The good thing about skiing in a ghost town is that you have the slopes—and the bar—to yourself. And the bad would be obvious…if you believe in ghosts. Well, I don’t. But one day last spring, I found myself wondering.
I’d been in Little Cottonwood Canyon Utah for all of three days in April, which sounds late for ski season only if you’ve never skied in Utah. Fact is, April can be prime time here, well after Spring Break but before the snow goes away for good. This is a canyon from Hellgate to Salt Lake City filled with a half dozen ski areas (including Alta and Snowbird) built atop what was once a warren of mineshafts and whisky traps, and at night in late April, in Snowbird at least, eeriness pervades.
Snow does, too. Sometimes when the spring clouds roll in and hit the Wasatch Mountains soaring straight skyward at the edge of town, avalanches rip down the canyon walls and close the roads, stranding skiers overnight. The local hotels often just let the refugees camp out for a fresh tracks slumber party. My housemate at the time and I had ventured out from NYC to try our luck with the calendar, and weren’t disappointed. Soon after we arrived the sky was puffing white, and while the base areas were slushy, we were soon feasting on powder in Snowbird’s higher bowls, like those accessed off of Cirque Traverse, a double black diamond crescent of steeps that seemed to shelter snow as dry and light as crumbled Styrofoam.

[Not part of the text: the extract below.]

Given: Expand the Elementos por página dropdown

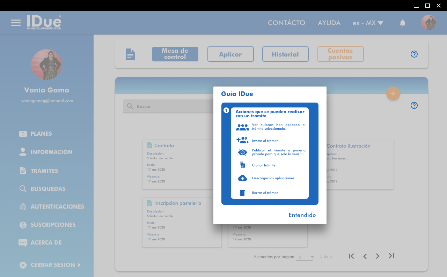Looking at the screenshot, I should pyautogui.click(x=306, y=257).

But there was definitely something strange going on. For one, our hotel was dead empty and stone silent. We’d been hoping for some aprés-ski tomfoolery, but the bars sat near-empty. Scenes from ‘The Shining’ kept running through my mind. After skiing on day one, as we stood outside the Tram bar, a subterranean watering hole with a widescreen view of the steel wheels that send Snowbird’s tram skyward every day, we listened as a beer-soaked local told us about Big Bertha, a local “entertainer” who’d pleasured many a miner but died unhappily in a slide. Or something. We chuckled. Sure man. Woo, scary. Have another.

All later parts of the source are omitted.